First it determined I was no threat. It swam towards me. I could see its eye moving, inspecting me. I could not predict what it was going to do. It extended a vast flipper next to my fingers, we delicately touched. It was a sort of respectful handshake across 400 million years of evolution. I have been at the (very obscure, as it should be!) Sistine Chapel, at the Vatican, where God extents a finger to man.

This was much better. A flipper was extended, from turtle, to human. Then my reptilian friend slowly dove. I had done nearly nothing. The sea creature had created the encounter. Deliberately. Unpredictably.

Two days earlier me and the same turtle (it is particularly large, so I know it was the same one) swam on the surface in a particularly strong current, in the exact same spot, so it probably recognized me: sea turtles have color vision, and I am unmistakable with bright fluorescent orange and yellow shirt, pants and socks and giant bright yellow fins.

It is precisely because a human being, the world’s smartest animal, cannot predict the behavior of another organism, that we know that this organism thinks, is conscious, has sentience. The first time it decided to swim 5 feet apart, although I was all business, having trouble with the current, and not interested at that point by socializing sea monsters. My sole aim was to regain the beach, 400 meters away, past a sea cliff.

“Sentience” comes from the Latin sentientem (nominative sentiens) “feeling,” present participle of sentire “to feel”. The turtle was at the very least intrigued by my behavior the first time (‘crazy human swims against current pretending to be a turtle’), and was interested to inspect me some more.

In the case of three neurons, free will (or at least unpredictability) has been demonstrated. https://patriceayme.wordpress.com/…/three-neurons-free…/

The question of what is “consciousness” and how it can be determined to happen arises. That’s harder.

In “Surveiller et Punir” (mistranslated in English as “Discipline and Punish” instead of “Surveillance and Punishment”) Michel Foucault quoted at length the full execution of Damiens a religious fanatic who had pricked Louis XV with a knife. Foucault wanted to show how punishment changed. That gives me a justification to set-up my own gory scheme.

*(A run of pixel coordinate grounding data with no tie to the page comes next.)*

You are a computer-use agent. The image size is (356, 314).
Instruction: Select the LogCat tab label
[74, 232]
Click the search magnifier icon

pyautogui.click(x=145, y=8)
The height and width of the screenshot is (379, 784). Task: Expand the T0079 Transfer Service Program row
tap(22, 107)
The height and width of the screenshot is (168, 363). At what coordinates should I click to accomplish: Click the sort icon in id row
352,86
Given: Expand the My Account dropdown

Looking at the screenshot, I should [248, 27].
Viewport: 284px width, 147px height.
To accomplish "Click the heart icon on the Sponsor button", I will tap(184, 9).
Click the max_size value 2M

Descartes is famous for his “I think therefore I am”. What he was after was finding the simplest, most fundamental basis to start from. So doing, he made a huge mistake.

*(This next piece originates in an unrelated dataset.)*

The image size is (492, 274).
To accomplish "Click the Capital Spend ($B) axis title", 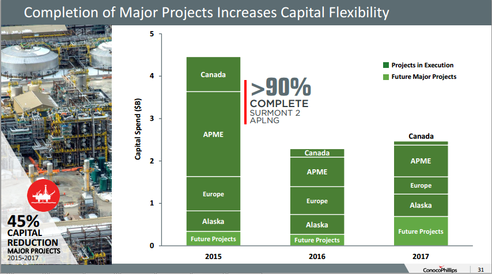I will tap(138, 129).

Indeed, one does not need to think to know that one is.

That can easily be shown by a thought experiment. Grab Descartes, tie him up on a table. The strength and number of bounds is important. Then take a rusty saw, and start to cut Descartes’ leg off. After Descartes puts in doubt your philosophical qualifications, he will start screaming. By the time you get to the sensitive nerves, next to the bone, his discourse will have lost any apparent method. At this point Descartes will not be thinking, but busy screaming his head off. Still, he would be fully existent, and feeling more alive than ever.

Thus sentience is more fundamental than thinking.

This shows, once again, that correct thinking starts with the correct feelings, moods, emotions.

This has many applications. When people extol Christianism, or Islamism, as if they were civilizations, instead of crazy superstitions with a very LETHAL Dark Side, one has to ask whether they set-up the mood of the Enlightenment.

When “leaders’ gather in Paris for the Green House Gas (GHG) crisis, are they aware of the correct emotion, the correct mood, that they should be infused with? Namely that they have only a few years to research the technologies which will allow to get rid of the GHG crisis, or an unprecedented holocaust, of the entire biosphere, may, or  will happen…

And will they be conscious that it will be their fault, and the fault of the 6,000 billion dollars of yearly fossil fuel subsidies they preside over, like the ecological terrorists they are?

This is an example of the following:

Verily, if you want to think right, you have to feel right. First.